Fortune's Favorites
"He's a coward!" said Brutus indignantly.
Carbo made a rude noise. "Not that one! I'd rather call him strange. He's got no friends, haven't you ever noticed it? Nor a wife. But he doesn't have Gaius Marius's ambition, for which we all ought to thank our lucky stars. If he did, Brutus, he'd be senior consul."
"Well, I think it's a pity he's left us in the lurch. His presence on the battlefield would have made all the difference. Aside from anything else, he knows how Sulla fights."
Carbo belched, pressed his belly. “I think I'm going to retire and take an emetic. The young cub's prodigious assortment of food is too rich for my stomach."

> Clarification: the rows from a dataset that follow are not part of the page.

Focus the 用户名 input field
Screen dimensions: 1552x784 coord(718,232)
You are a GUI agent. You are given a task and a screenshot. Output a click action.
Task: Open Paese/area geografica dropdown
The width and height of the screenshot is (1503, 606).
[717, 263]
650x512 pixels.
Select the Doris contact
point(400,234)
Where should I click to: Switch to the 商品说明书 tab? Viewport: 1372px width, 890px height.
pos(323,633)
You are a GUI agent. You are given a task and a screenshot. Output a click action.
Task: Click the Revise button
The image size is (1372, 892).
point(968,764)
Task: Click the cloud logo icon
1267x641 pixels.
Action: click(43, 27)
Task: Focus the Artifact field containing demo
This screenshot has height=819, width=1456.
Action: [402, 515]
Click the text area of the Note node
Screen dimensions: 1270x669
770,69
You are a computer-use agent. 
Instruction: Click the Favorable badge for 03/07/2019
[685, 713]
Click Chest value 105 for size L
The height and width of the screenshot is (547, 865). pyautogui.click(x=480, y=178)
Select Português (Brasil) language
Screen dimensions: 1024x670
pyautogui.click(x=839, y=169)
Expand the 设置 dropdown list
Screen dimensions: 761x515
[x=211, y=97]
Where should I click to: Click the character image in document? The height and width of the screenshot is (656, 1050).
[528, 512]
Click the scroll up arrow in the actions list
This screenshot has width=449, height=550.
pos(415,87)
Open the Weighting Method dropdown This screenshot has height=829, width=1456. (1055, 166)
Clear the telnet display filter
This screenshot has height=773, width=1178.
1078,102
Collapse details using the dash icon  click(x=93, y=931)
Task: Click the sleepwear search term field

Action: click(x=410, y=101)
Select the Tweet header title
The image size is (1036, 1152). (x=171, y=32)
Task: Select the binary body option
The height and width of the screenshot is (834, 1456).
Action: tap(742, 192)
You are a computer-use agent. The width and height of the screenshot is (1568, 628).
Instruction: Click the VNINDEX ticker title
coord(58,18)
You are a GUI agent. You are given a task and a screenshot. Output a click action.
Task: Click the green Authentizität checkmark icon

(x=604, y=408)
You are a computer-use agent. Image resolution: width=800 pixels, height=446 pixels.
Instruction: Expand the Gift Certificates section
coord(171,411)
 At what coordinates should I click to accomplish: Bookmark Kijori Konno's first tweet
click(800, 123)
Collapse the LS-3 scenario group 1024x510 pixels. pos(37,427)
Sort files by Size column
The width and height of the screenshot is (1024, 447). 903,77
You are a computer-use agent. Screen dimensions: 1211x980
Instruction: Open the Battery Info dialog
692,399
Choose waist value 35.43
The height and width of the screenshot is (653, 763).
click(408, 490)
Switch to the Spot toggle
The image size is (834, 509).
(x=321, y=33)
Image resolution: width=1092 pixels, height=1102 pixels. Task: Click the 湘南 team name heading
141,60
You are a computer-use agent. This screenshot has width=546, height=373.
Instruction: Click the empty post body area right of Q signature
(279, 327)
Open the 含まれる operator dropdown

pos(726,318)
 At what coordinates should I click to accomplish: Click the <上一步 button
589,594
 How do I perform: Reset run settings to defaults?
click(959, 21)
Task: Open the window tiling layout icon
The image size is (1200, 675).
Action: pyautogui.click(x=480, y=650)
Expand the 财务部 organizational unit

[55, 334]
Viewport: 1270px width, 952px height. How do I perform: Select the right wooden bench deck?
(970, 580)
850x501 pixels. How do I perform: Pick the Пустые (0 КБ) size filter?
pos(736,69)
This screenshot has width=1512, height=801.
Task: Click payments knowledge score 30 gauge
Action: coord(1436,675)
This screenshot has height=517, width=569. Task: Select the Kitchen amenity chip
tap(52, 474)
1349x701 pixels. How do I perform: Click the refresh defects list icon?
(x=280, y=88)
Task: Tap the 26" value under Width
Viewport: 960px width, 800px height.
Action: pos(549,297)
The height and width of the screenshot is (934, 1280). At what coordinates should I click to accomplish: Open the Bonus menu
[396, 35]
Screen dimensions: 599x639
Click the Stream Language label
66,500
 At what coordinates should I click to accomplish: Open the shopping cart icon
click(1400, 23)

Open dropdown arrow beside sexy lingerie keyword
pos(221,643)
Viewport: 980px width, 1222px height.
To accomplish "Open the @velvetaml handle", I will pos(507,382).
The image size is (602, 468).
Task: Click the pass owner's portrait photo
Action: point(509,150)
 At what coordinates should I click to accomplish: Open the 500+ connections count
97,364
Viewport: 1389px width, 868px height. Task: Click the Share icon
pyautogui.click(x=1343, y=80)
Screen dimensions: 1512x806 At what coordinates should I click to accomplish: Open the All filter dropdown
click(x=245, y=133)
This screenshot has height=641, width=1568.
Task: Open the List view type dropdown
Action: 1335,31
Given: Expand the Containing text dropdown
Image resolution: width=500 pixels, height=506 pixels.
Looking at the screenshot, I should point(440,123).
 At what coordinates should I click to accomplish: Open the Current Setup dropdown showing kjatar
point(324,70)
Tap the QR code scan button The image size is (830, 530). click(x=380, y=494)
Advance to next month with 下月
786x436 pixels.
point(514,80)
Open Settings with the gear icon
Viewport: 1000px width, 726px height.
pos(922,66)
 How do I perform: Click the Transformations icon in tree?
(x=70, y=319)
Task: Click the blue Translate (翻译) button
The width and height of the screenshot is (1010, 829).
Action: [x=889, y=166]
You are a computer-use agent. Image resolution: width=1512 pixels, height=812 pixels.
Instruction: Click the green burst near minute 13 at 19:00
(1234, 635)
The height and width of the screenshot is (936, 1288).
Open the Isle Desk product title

Brutus assisted the junior consul from the couch and led him off toward a screened corner of the hall behind the podium, where several servants tended an array of chamber pots and bowls for those in need.
Flicking a scornful glance at Carbo's back, Caesar decided he had heard the most important conversation likely to take place at this consular inaugural feast. He kicked off his clogs, picked them up, and quietly stole away.
Lucius Decumius was lurking in a sheltered corner of the Senate House vestibule, and appeared at Caesar's side the moment he had fully emerged from the doorway. His arms were full of more sensible garments-decent boots, a hooded cloak, socks, a pair of woolen breeches. Off came the regalia of the flamen Dialis. Behind Lucius Decumius loomed an awesome personage who took apex, laena and clogs from Lucius Decumius and stuffed them into a drawstringed leather bag.
“What, back from Bovillae, Burgundus?'' asked Caesar, gasping with the cold as he struggled to pull on a laceless boot.
"Yes, Caesar."
"How goes it? All well with Cardixa?"
"I am the father of another son."
Lucius Decumius giggled. "I told you, Pavo my peacock! He will have given you a whole bodyguard by the time you're the consul!"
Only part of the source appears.